Any young entrepreneur who has paid attention to the news recently knows that small businesses were among the hardest hit during the COVID lockdown. Sadly, not all those businesses survived. Those that did had a few things in common. They pivoted. They got creative. They saw opportunities to solve some of the new problems that grew from a nation of adults who suddenly had to work from home.
Did these small business owners have a time machine so they could travel back to the beginning of the pandemic and figure out what would need to be done? Did they have crystal balls in 2019?
Nope. They knew how to emergency-proof their businesses. And you can learn how to, as well.
From natural disasters to cyber-attacks, all small business owners should take time to emergency-proof their operations. Doing so could mean the difference between letting a short power outage ruin your enterprise, and becoming a hero just when everyone needs you most. We know you can’t possibly 100% prepare for 100% of emergencies. However, at the very least you can make sure you have the tools necessary to face the most common emergencies. Remember: an ounce of prevention is worth a pound of cure. Meaning: the better prepared you are now, the less you’ll have to recover later.
If you have customers, you have sensitive data. This might include names, email addresses, credit card information, and your own private information. Neither you nor your customers want any of that leaked, right?
The Federal Trade Commission (FTC) has a section on their website called “Start with Security” that breaks down the ways you can protect your sensitive data. While it may seem overwhelming to read the whole thing, this document is worth at least a quick skim for some valuable tools and advice on protecting your data.
No matter where you live, there is some type of natural disaster you need to prepare to handle. In South Florida you have hurricanes. After living there for any length of time you already know the drill come hurricane season: stock up on bottled water and canned food, have plenty of flashlights and batteries on hand, and always have gas in the car.
What about your small business? Being a young entrepreneur, you probably run your business out of your house. If you sell a product, consider investing in heavy-duty, airtight plastic bins that can hold your stock in case of flooding or roof damage. Make sure your online system business is backed up to a cloud so you can access it from anywhere. All of this will help minimize your loss when you’re ready to get back up and running.
For those of you with employees or team members, this is especially important. How will you contact one another before, during, and after an emergency? If your data does get breached and leaked, how will you handle it?
This is where a solid communications plan comes in handy. If you are the boss and you lose power for days at a time, do you have a way to contact a team member or employee? Can that person run the business for a short time? At the same time, have a plan in place in case of hacking or data leaks. Think about how to contact your customers and what you will say to them.
Make sure the chain of command is clearly understood by everyone on your team as well as with your customers. This will avoid people scrambling around and possibly spreading misinformation or panicking.

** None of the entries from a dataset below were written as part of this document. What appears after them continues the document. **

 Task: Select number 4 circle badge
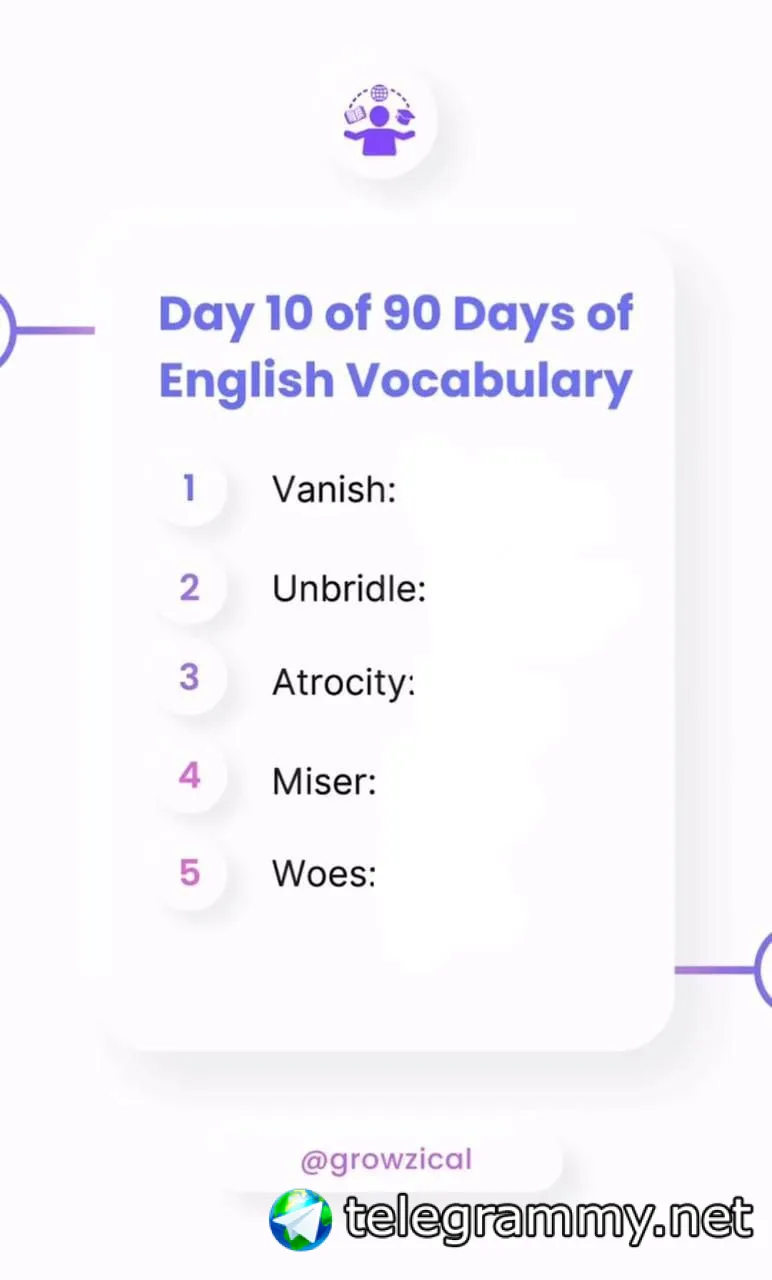pyautogui.click(x=189, y=775)
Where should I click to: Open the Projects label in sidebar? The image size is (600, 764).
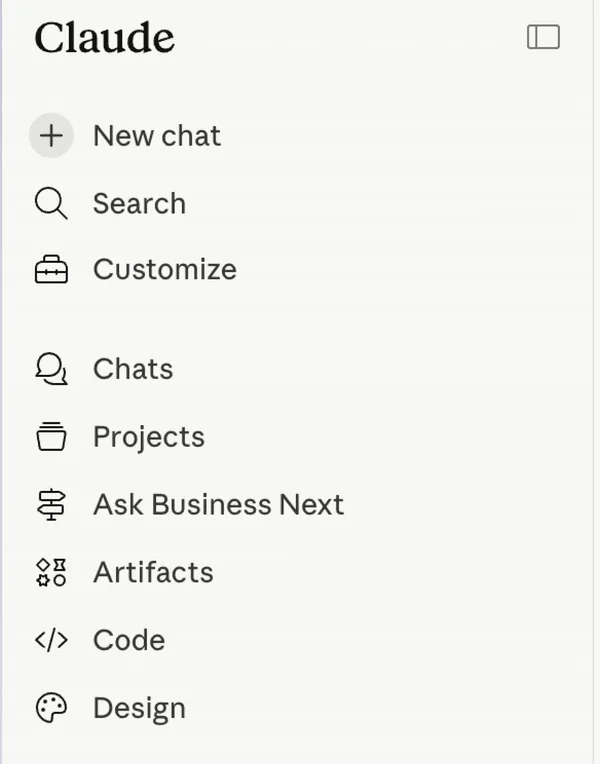coord(149,437)
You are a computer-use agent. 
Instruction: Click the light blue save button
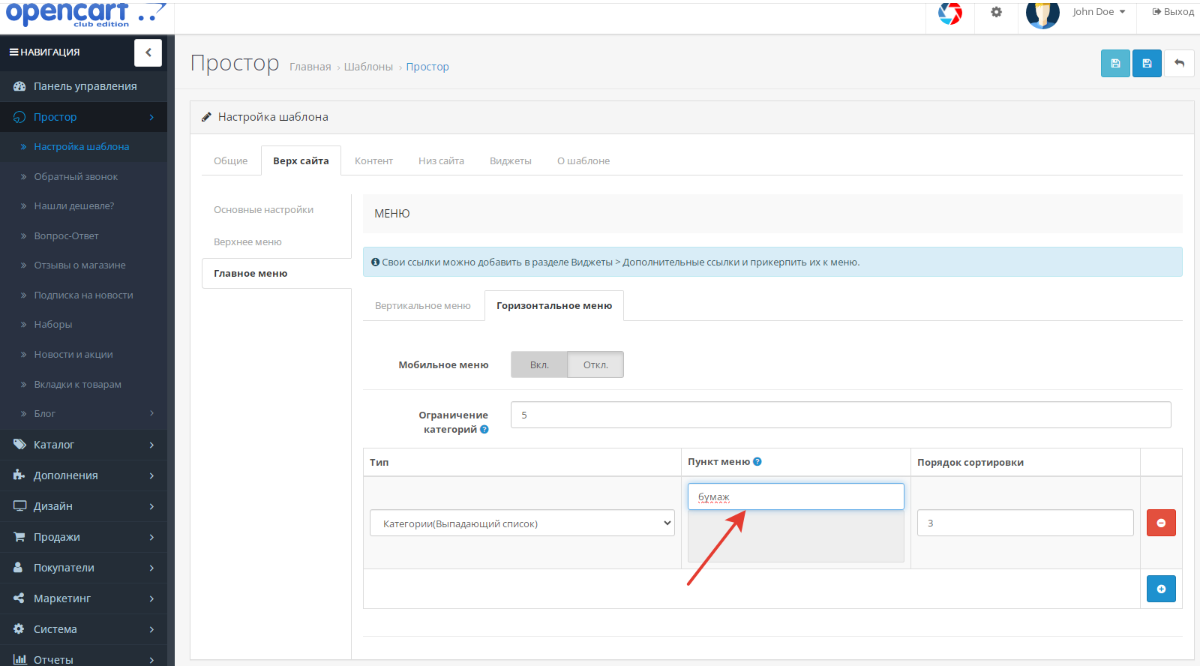[1115, 63]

Small businesses aren’t usually started on huge budgets. That’s why, once your business starts to make some profit, it’s a good idea to stash some money away in an emergency savings account.
Let’s say you were the neighborhood’s most sought-after babysitter before Covid. Once the lockdown happened, parents no longer felt comfortable inviting people into their homes to watch their children. In the short term, an emergency savings account can help you by giving you the time and space to create an alternative business (say, online tutoring or socially distanced backyard playtime with your clients).
MAKE AN EMERGENCY CONTACT LIST
Do you know whom to call if your entire inventory gets destroyed by a flood? Do you know what the Federal Emergency Management Act (FEMA) can do for you?
Making a list of federal and state emergency websites and phone numbers can help you get back on your feet sooner rather than later, should the worst happen. For example, FEMA offers assistance to individuals and families during and after major disasters. The Small Business Association (SBA) offers disaster loans. Ready.gov has an entire section of their website devoted to disaster-proofing your business.
Keep these websites on your phone so you can reach them even if you need to evacuate without your laptop.
THE BOTTOM LINE
Obviously, as a teen entrepreneur, there is only so much you can do to prepare for a disaster. And no one expects you to navigate through miles of red tape and bureaucracy just to run a business. Babysitters and lawn mowers generally don’t need insurance or licenses.
But just because your business is super small doesn’t mean you shouldn’t prepare for the worst. Making lists and having backup plans is important to most areas of life. Not many people have lost their businesses because they were *too* prepared!
This shouldn’t take up a lot of your time, either. We know you are a busy teen with plenty already going on in your life. Try to devote about 10 minutes a day to things like backing up your files, securing your data, and stocking up on emergency supplies. This way, all your hard work, planning, time, and energy won’t go to waste with the first major thunderstorm of the season.